Najważniejszym elementem korespondencji jest argumentacja, w której czytamy, że przejęcie Activision Blizzard przez Microsoft może wpłynąć na cały rynek gier wideo. Gigant z Redmond mógłby bowiem ograniczyć graczom dostęp do gier pokroju Call of Duty, a potem regulować np. ceny.
"Krok ten stanowi efekt dochodzenia, które Unia Europejska uruchomiła w listopadzie, a z którego wynika, że Microsoft może w przyszłości zablokować graczom dostęp do popularnej serii Call of Duty. Takie strategie ograniczają konkurencję na rynku zarówno w przypadku gier konsolowych, jak i komputerowych, prowadząc do wyższych cen, niższej jakości oraz mniejszej zachęty do innowacji wśród dystrybutorów gier konsolowych, co natomiast może przenieść się na konsumentów".

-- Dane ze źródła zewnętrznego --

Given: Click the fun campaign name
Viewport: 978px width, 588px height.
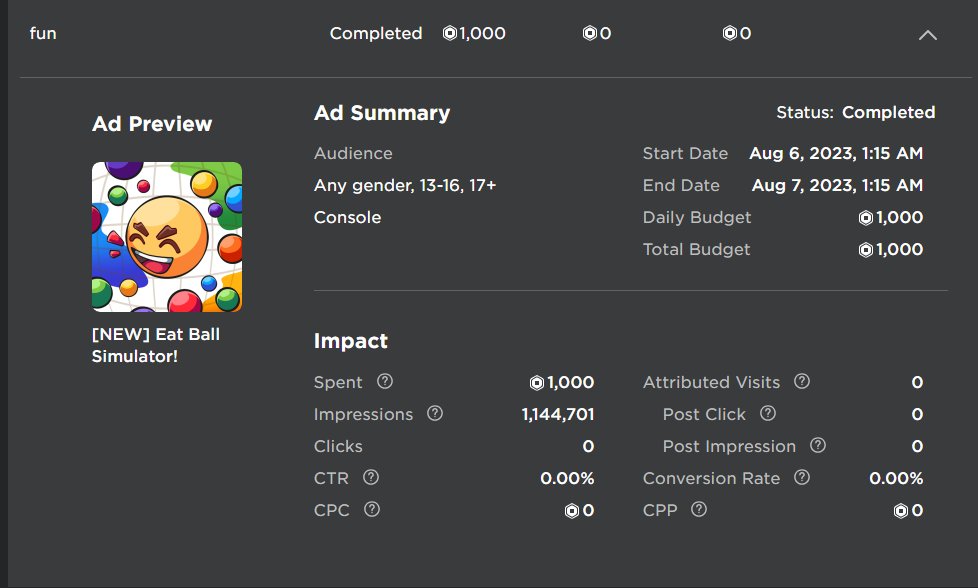Looking at the screenshot, I should [x=43, y=33].
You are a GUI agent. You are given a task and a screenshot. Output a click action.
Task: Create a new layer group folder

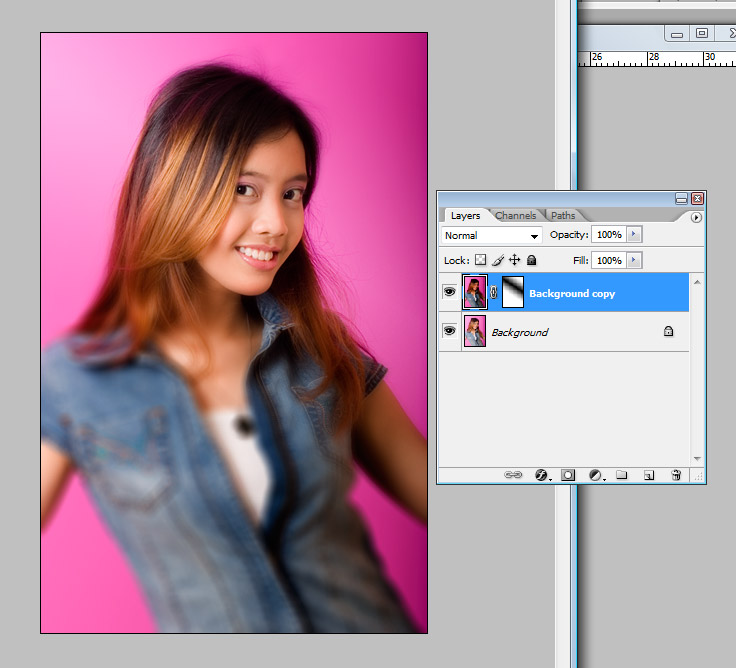pos(621,476)
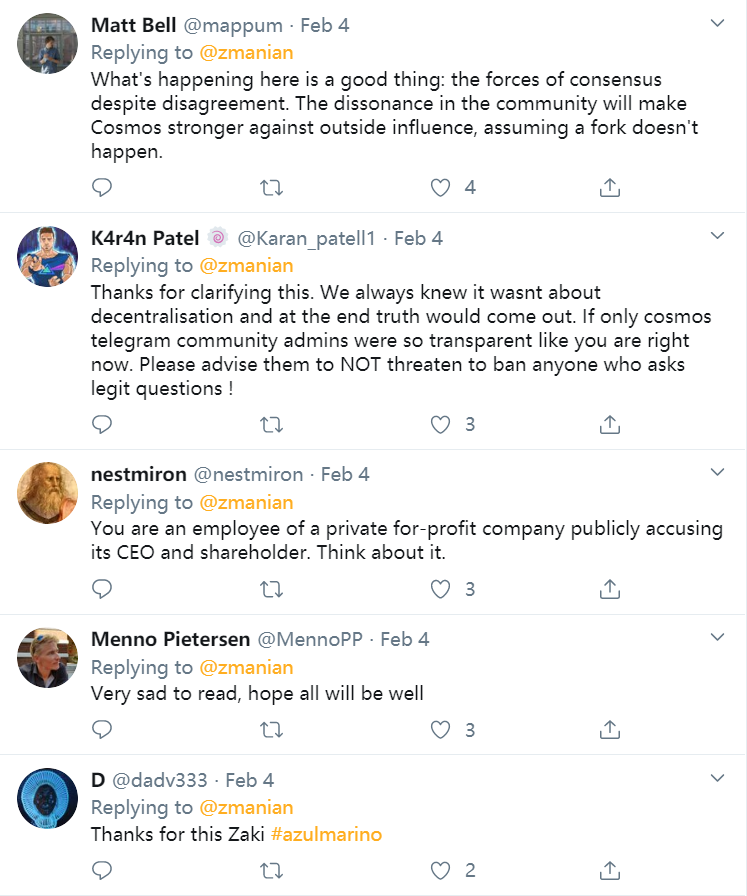
Task: Share nestmiron's tweet
Action: coord(610,589)
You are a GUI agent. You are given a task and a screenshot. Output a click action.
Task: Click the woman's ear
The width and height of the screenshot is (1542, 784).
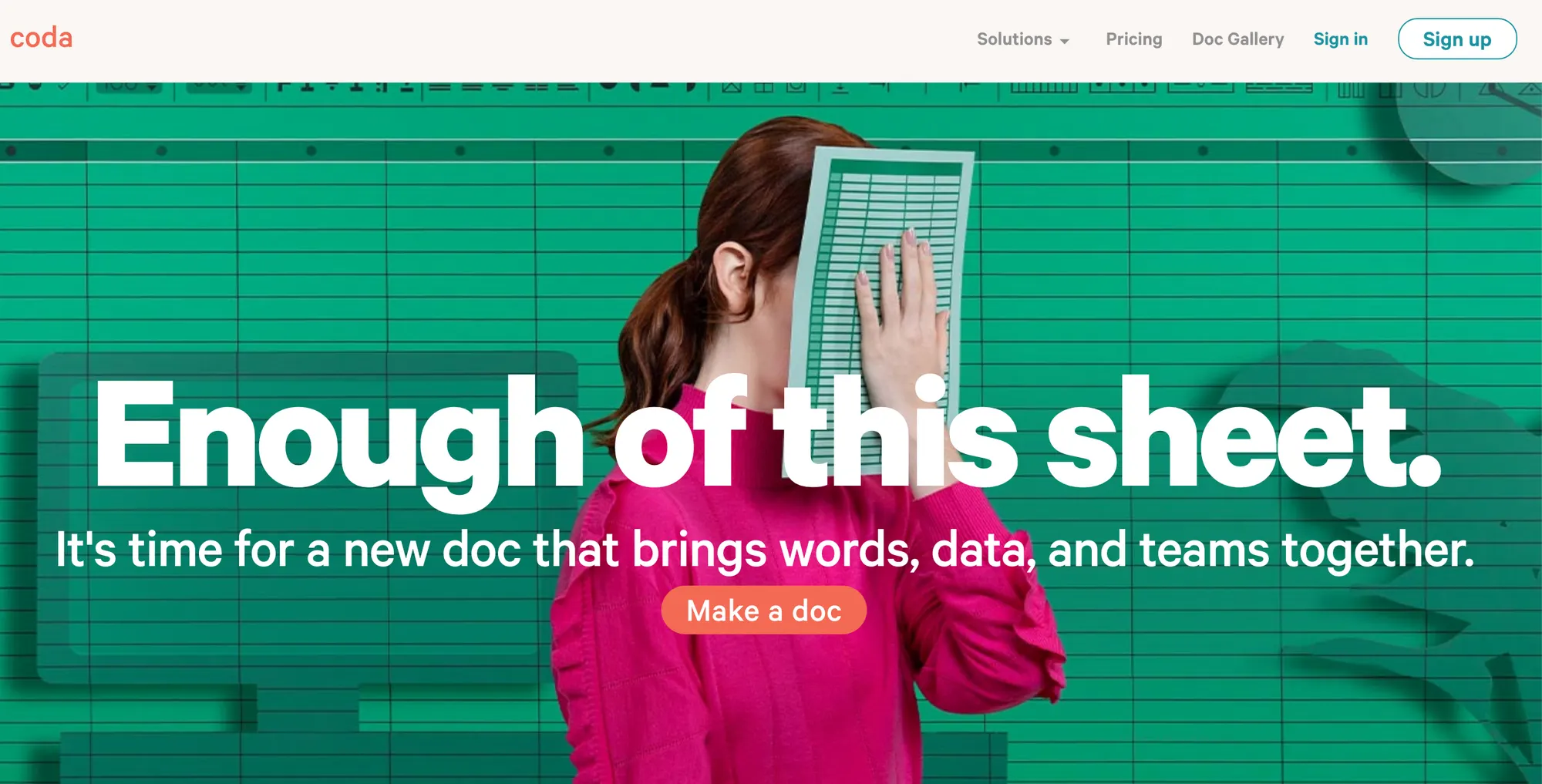pos(732,274)
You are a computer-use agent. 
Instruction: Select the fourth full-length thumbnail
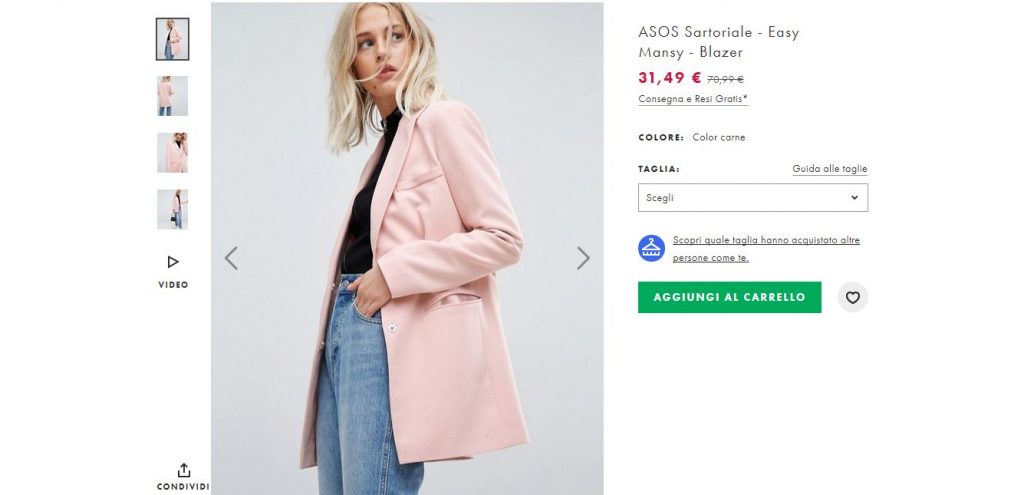click(x=172, y=210)
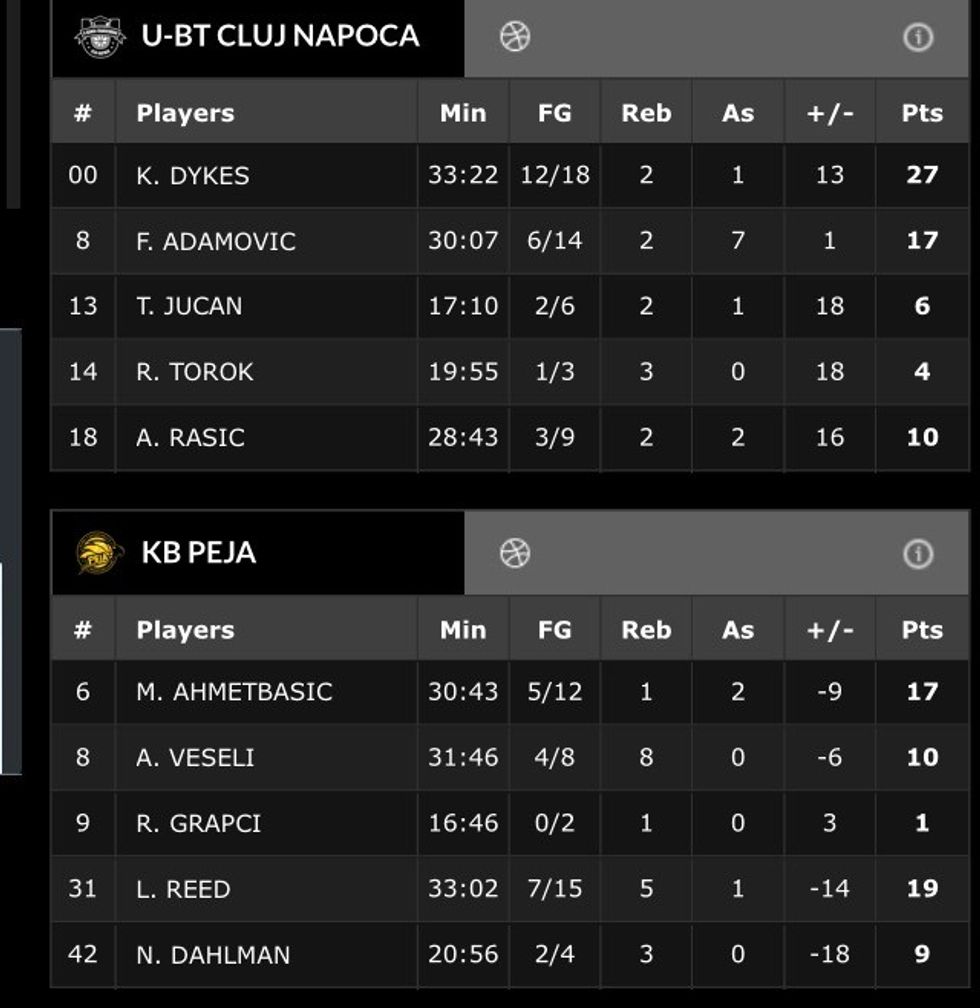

Microsoft oczywiście wystosował własne oświadczenie, twierdząc, że "słucha wszystkich obaw Komisji Europejskiej i jest przekonany, że wszelkie obawy będzie w stanie rozwiać". Niestety nie sposób w tym momencie powiedzieć, jak potoczy się batalia pomiędzy Microsoftem, a kolejnymi rządowymi organizacjami, które zajmują się transakcją. Bada ją m.in. również komisja w USA oraz Wielkiej Brytanii.